### 本文
++++

北野進の活動日記

志賀原発の廃炉に向けた取り組みや珠洲の情報、ときにはうちの庭の様子も紹介。

市議会開会、がれき広域処理見直しを求める意見書の提案説明へ

2012-02-29 | 震災がれき
 午後3時から珠洲市議会3月定例会開会。

 冒頭、議会議案として提案した「東日本大震災に伴う震災廃棄物の広域処理の見直しを求める意見書」の提案説明をおこなう予定。

以下、提案理由。

今定例会に提案しました議会議案第1号「東日本大震災に伴う災害廃棄物の広域処理方針の見直しを求める意見書」の提案理由についてご説明します。

東日本大震災に伴い発生した災害廃棄物、いわゆる震災がれきの量は阪神淡路大震災の1.6倍、能登半島地震の約100倍に相当すると言われています。そこで環境省は、震災から約1か月後にこの震災がれきの広域処理、すなわち全国の都道府県で処理してもらおうという方針を打ち出しました。当時はまだ政府自身が福島第一原発事故による放射能汚染の実態を把握できていない時期であり、当初、県内でも奥能登クリーン組合を含め4市4事務組合が名乗りをあげ、全国各地の自治体も被災地支援ということで受け入れの意向を表明しました。
ところがその後、徐々に宮城、岩手方面を含め、放射能の広域的な拡散状況が明らかになり、放射能汚染を懸念する声が住民から強まり、受け入れ方針の撤回や見合わせが相次ぎました。地域の環境や住民の安全、特に子どもたちへの影響を考えれば当然のことです。
しかし、政府は広域処理方針を見直すことはなく、震災がれきの安全性をアピールすると同時に「がれきがあるから復興が進まない」として、全国の自治体への働きかけを強めました。
そうした中、山形県と東京都が受け入れを開始し、大阪府や神奈川県や静岡県島田市、富山市、そしてお隣、輪島市などいくつかの自治体でも受け入れの意向が表明されました。その多くの自治体では安全性への不安を訴える住民との間で大きな混乱が生じています。少しでも被災地を支援したいという思いは皆さん一致しながらも残念と言わざるをえません。

++++

### 収集した資料
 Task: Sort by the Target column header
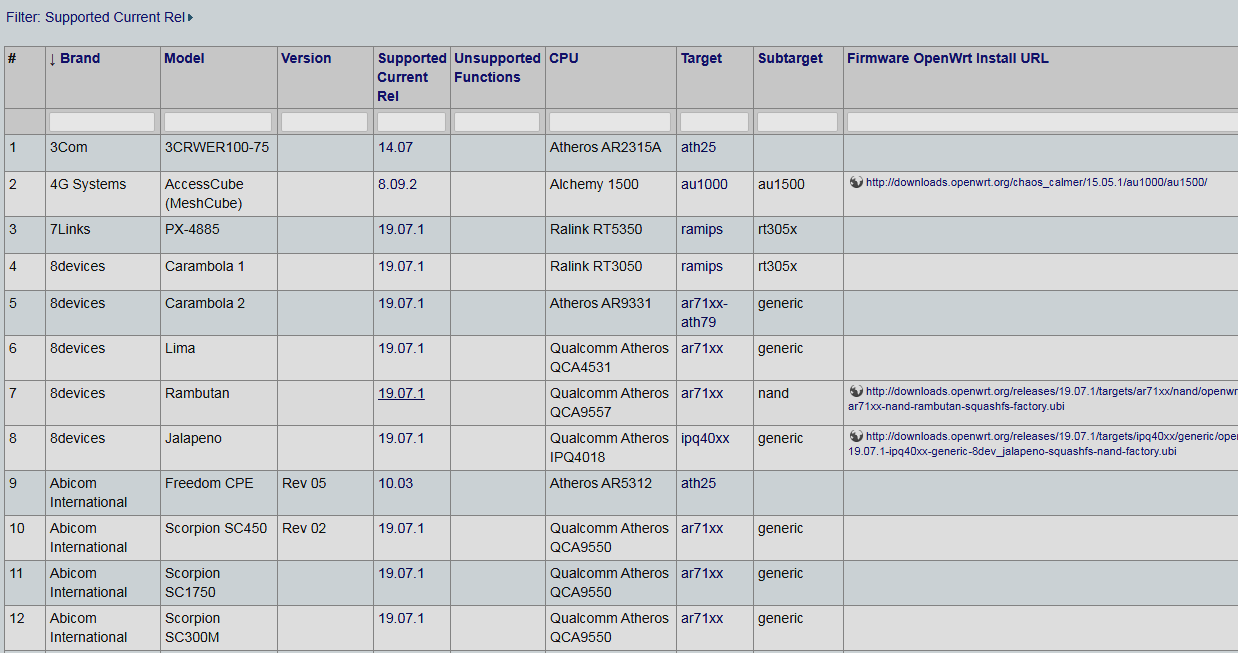point(701,58)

++++

### 課題内容
本文の内容を二文で要約しなさい。

### 解答
2012年2月29日午後3時に珠洲市議会3月定例会が開会し、冒頭で「東日本大震災に伴う震災廃棄物の広域処理の見直しを求める意見書」の提案説明をおこなう予定だった。その提案理由は、環境省が打ち出した震災がれきの広域処理方針に当初は多くの自治体が受け入れの意向を示したが、放射能の拡散状況が明らかになって撤回や見合わせが相次いだこと、それでも政府は方針を見直さず働きかけを強めたこと、受け入れを表明した自治体の多くで住民との間に大きな混乱が生じていることを述べている。